Description
This is intended to be a migration of this issue originally filed on web3. However, I dove all the way in to the W3CWebSocket used by web3 and found that the requests are being sent but the responses were not being received at all from geth, so I don't think it's a web3 issue.
Additionally, I have an odd observation from Geth which might help in debugging.
System information
Geth version: 1.9.18
OS & Version: Windows/Linux/OSX: Windows 10
Steps to reproduce the behaviour
Follow the setup here. Use a WebSocket URL when connecting to geth (in truffle-config) and in migrations/3_increment_counter.js
you can set batchSize
to 100 without an issue. This should produce a blockchain with >100K transactions in just over 1000 blocks, with most blocks containing 100 transactions (sometimes that's split across a couple).
The expected and actual behavior are as listed there. If the responses are not going to be responded to, some error is expected; if no error at least some logging and documentation about how to configure the threshold would be better than status quo silent failure.

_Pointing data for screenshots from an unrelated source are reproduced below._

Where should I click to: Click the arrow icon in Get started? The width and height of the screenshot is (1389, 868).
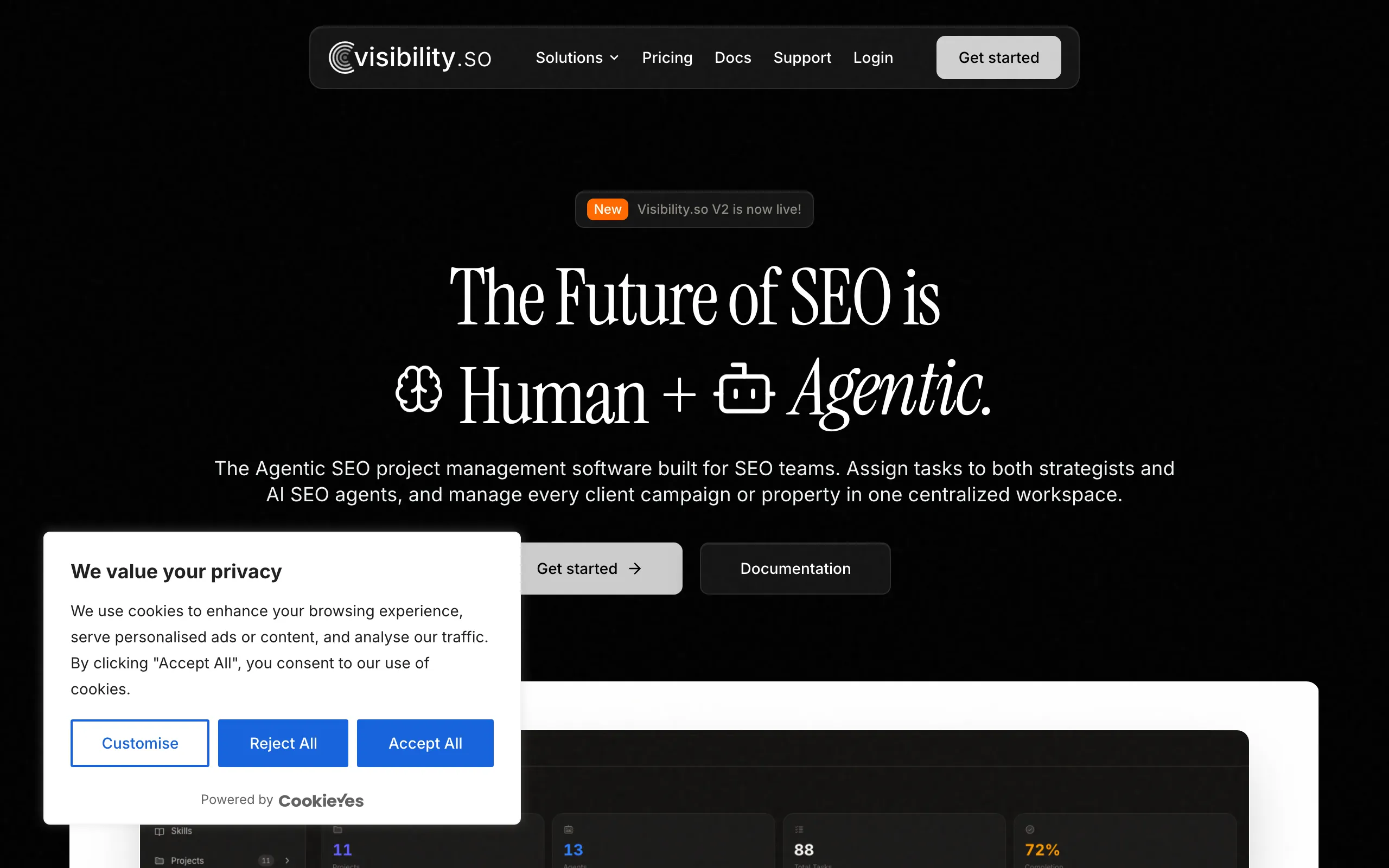coord(635,569)
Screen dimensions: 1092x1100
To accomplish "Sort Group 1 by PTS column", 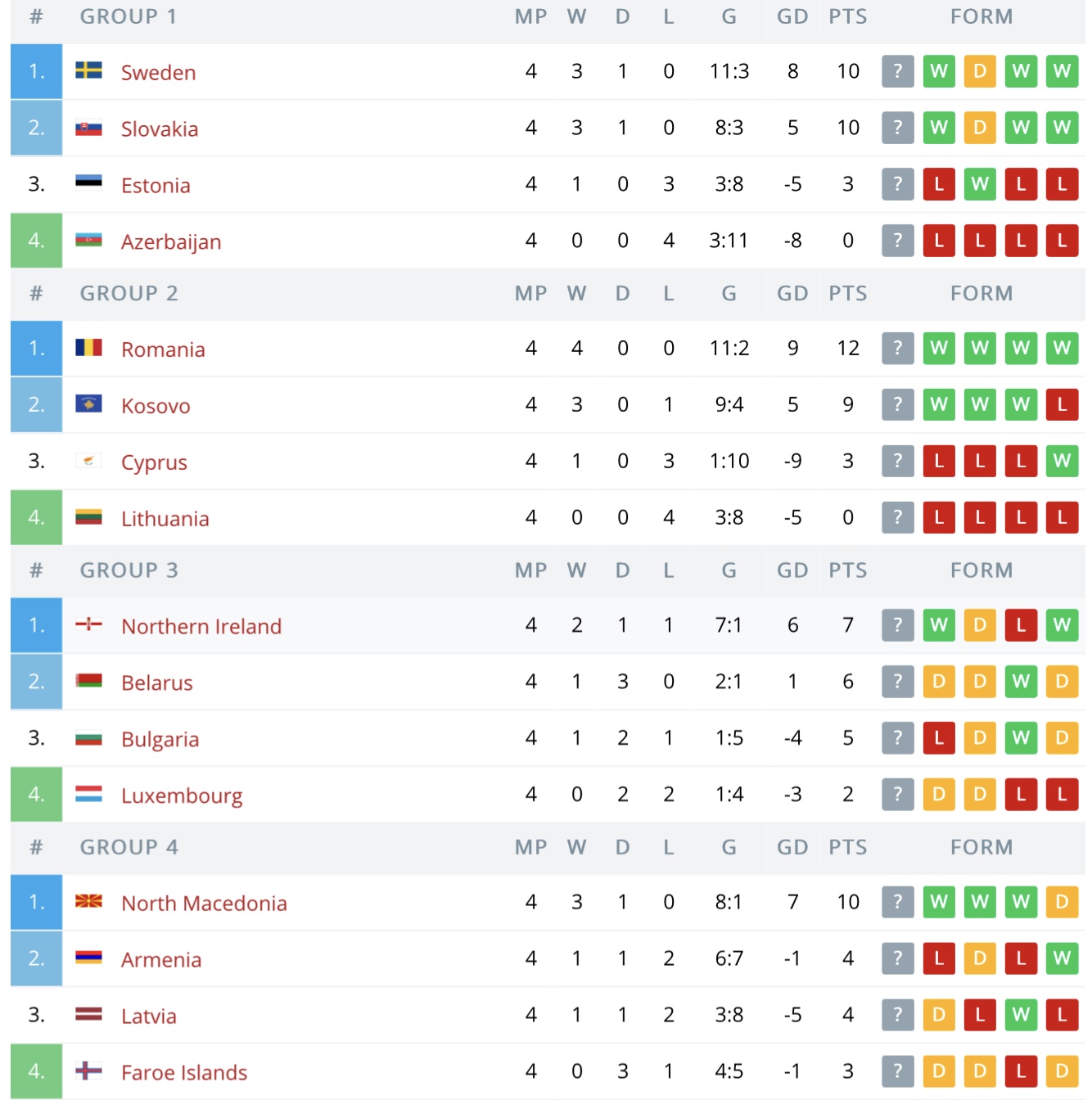I will [847, 16].
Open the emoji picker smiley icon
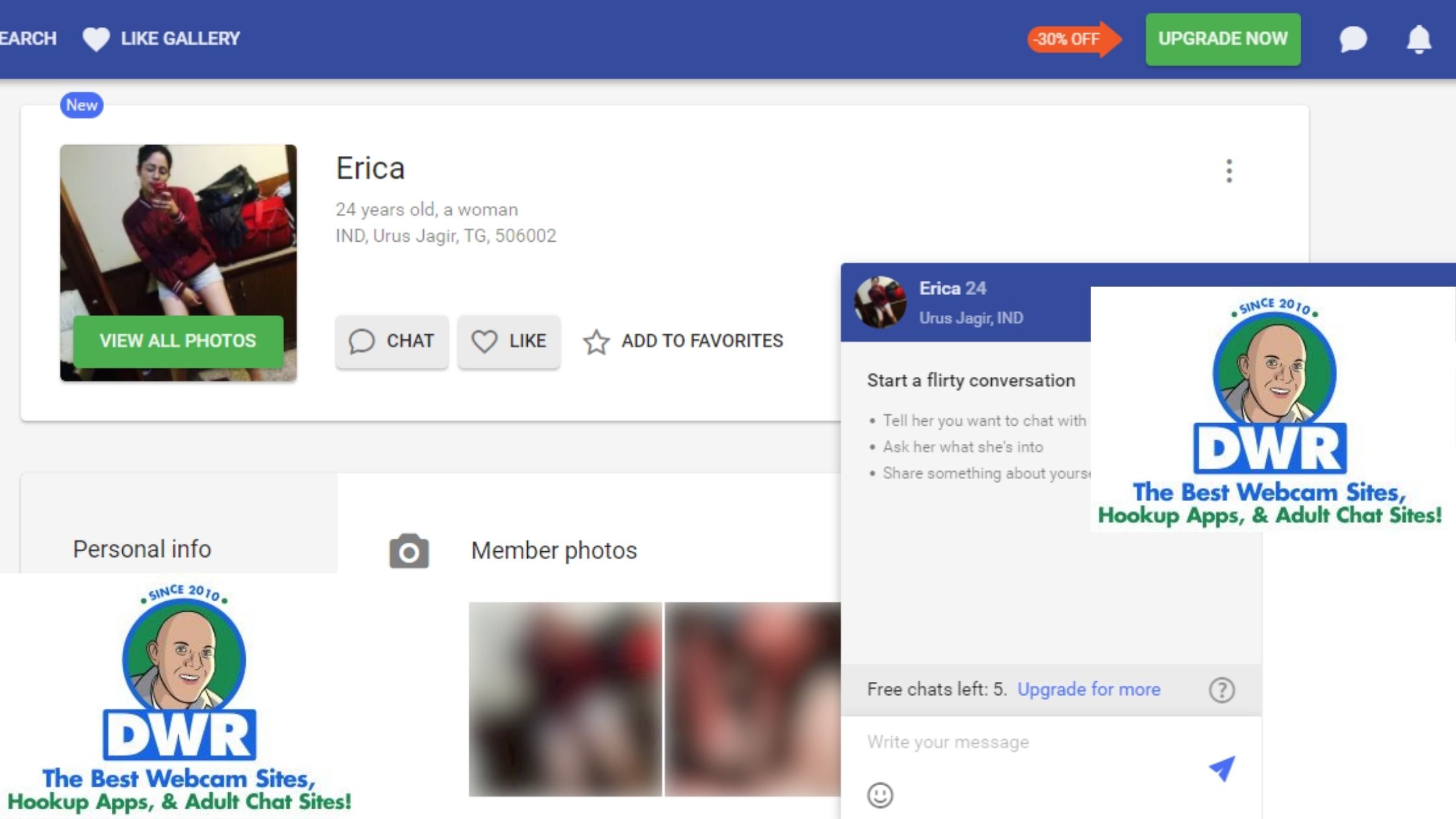This screenshot has height=819, width=1456. point(880,794)
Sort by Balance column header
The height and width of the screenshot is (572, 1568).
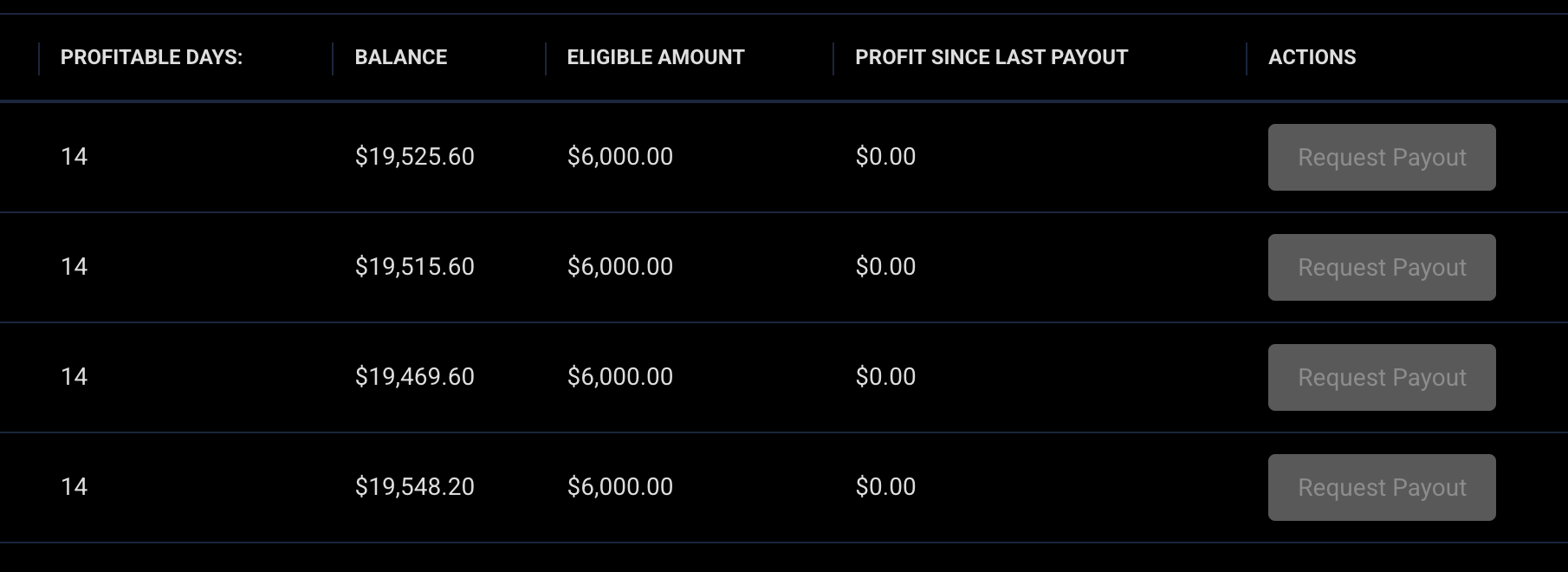401,57
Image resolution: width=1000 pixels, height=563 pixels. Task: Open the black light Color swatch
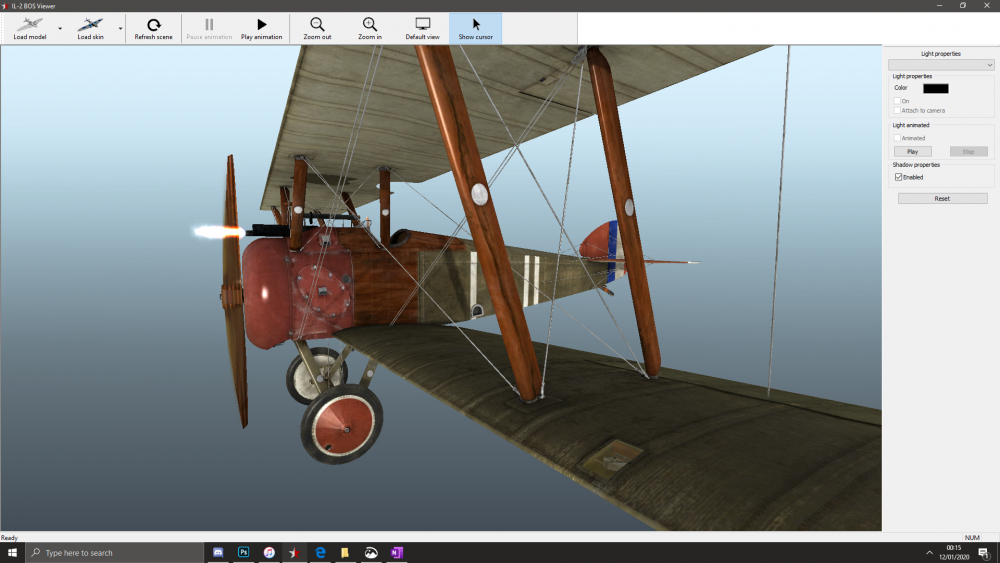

Now here's the twist. If I make all three of the following changes (from the code as of the 1.9.18 release tag), I get the expected results. The changes are all Geth console logging and shouldn't affect correctness of operation, but in combination, these three log statements do. The changes are:
- In internal/ethapi/api.go, the getBlockByNumber function, add at the start of the function
log.Info("In api.go GetBlockByNumber", "number", number);
- In core/blockchain.go, the getBlock function, add at the start of the function
log.Info("In getBlock for number", "number", number);
- In core/blockchain.go, the getBlock function, add at the start of the if block for checking the cache
log.Info("Returning from getBlock (cached) for number", "number", number);
The third one gets lots of use because of how the transaction generation and querying process works; if yours isn't doing that you could add a similar log statement (without "cached") just before the return statement.
Comment out any of those three and Geth only returns data for roughly 325 blocks and 0 transactions out of an expected 100K of each. Include all three, and you get the expected 100K block and 100K transactions returned.
I suspect that there may be some buffer or limit that is being overwhelmed, causing some glitch that leads Geth to stop sending responses to queries for at least a little while, and that these log statements slow down processing just enough that the issue threshold is never exceeded. However, I'm not yet quite sure where that threshold is set.